225. Mechanisms for the implementing the stabilization strategy include:
· Develop and adopt the new Law on Education, model laws at all levels of education, the Law on Education of People with Limited Capabilities, Law on Out-of-School Education, and the Law on Adult Education.
· Improve the social partnership in educational matters between the private and not-for-profit sectors.
· Strengthen cooperation with international and donor agencies in the development of educational programs.
· Carry out regular local public hearings about the condition of education, and establish financial reporting on educational activities, with the involvement of the general public, NGOs and private businesses.
226. The education sector development strategy is directed at ensuring high quality educational services and modern standards. It is necessary to train new, highly professional staff, for the education sector, professionals who will foster economic recovery of the country and ensure sustainable human development.
227. The future policy measures in the education sector will focus on:
In pre-school education:
· Maintaining the network of state pre-school institutions, and development of alternative forms of pre-school education through greater involvement of parents, local communities, social partners, sponsors, and international organizations.
· Improving state standards of pre-school education.
· Increasing coverage of children with pre-school education.
In general secondary education:
· Ensuring accessibility of basic education through targeted support of children from socially disadvantaged families through public education support funds as well as attraction of local community and sponsors’ funds.
· Expanding inclusive education through the establishment of alternative secondary educational institutions; ensuring admission of children with special needs to general schools.
· Developing infrastructure and support of children in rural schools.
· Improving state educational standards with greater orientation on abilities and skills.
· Creating an educational environment that is favorable to the development of the individual.
· Introducing a national test that will replace the school graduation exams and HEI entrance exams.
· Transition to a 12-year school program within the funding allocated for secondary education; attraction of funds from international agencies.
In higher education:
· Quality training with consideration of labor market requirements.
· Introducing accreditation, improvement of licensing and attestation.
· Integrating into the global educational environment through the expansion of international links and agreements.
· Ensuring accessibility of higher education through grant assistance to students from poor families, setting quotas for budget funding of graduates from rural schools.
· Creating an adequate legal environment for development of the education system and the export of educational services.
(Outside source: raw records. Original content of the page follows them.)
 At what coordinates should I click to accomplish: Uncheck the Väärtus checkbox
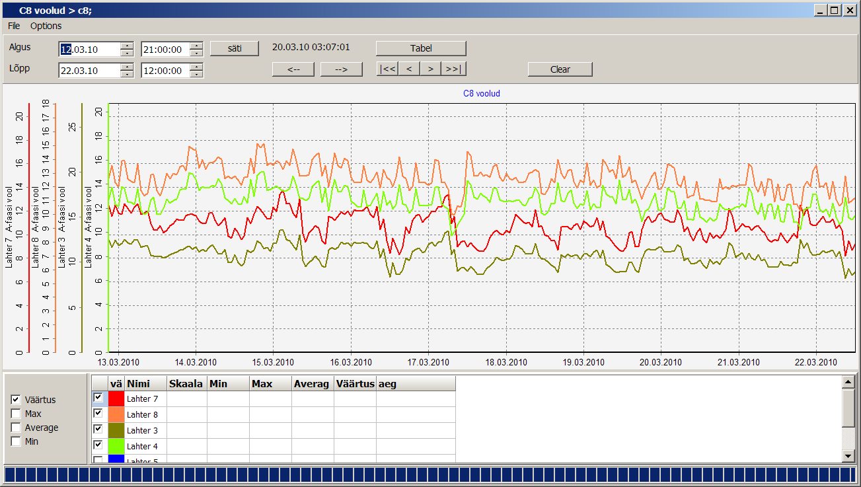(16, 400)
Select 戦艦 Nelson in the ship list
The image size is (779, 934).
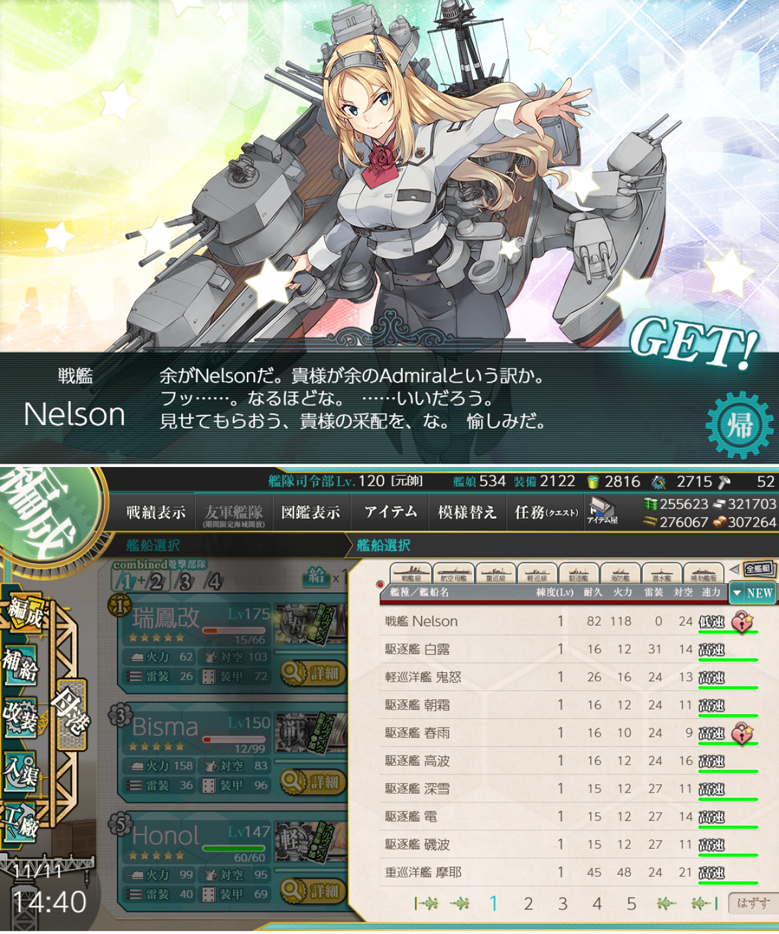571,621
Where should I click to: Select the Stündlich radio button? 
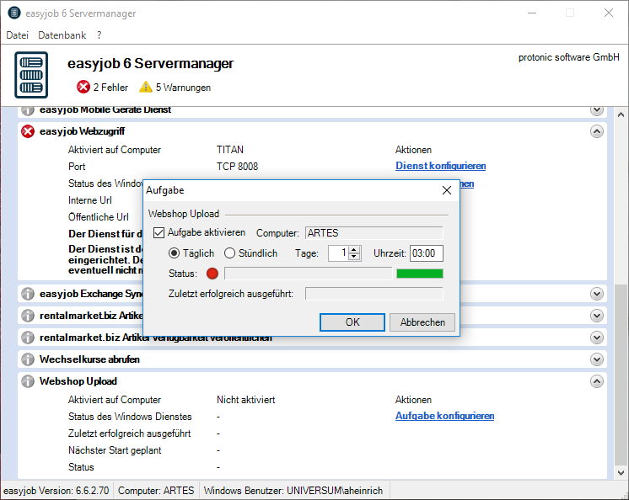[x=230, y=253]
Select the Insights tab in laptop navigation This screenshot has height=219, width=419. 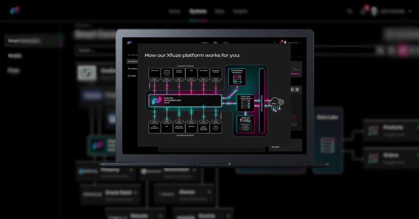click(x=225, y=42)
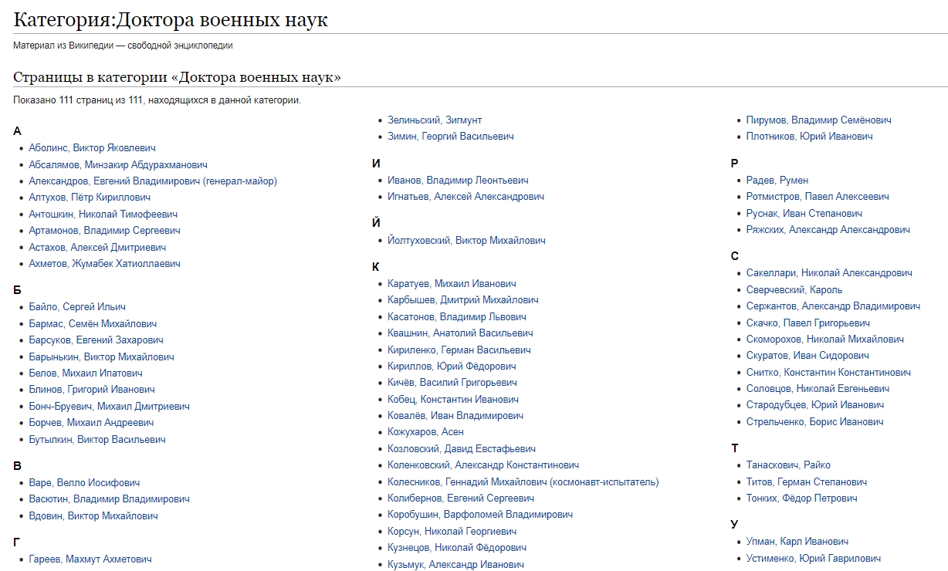948x571 pixels.
Task: Open Васютин, Владимир Владимирович page
Action: point(109,499)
· Introducing a 12-year school program.
· Constant monitoring and evaluation of education quality with involvement of NGOs and international agencies.
· Ensuring transparency of the financial system through establishment of councils of trustees and financial committees.
· Strengthening quality guarantee mechanisms through the introduction of unified national testing, establishing independent testing organizations
· Developing all forms of funding, encouraging donations and sponsorships.
· Developing and improving the research base of HEIs and the creating new scientific research centers, and laboratories that meet international standards.
· Improving telecommunication technologies, developing and introducing distance education.
228. Consistent policy of education sector reforms will help to:
· Ensure accessibility of quality education to all categories of the population.
· Bring the education system into compliance with the world standards.
· Change education contents and technologies for sustainable human development.
· Achieve quality changes in the training and professional activities of teachers.
· Reduce functional ignorance of the adult population.
· Raise the quality of life through improvement of education quality.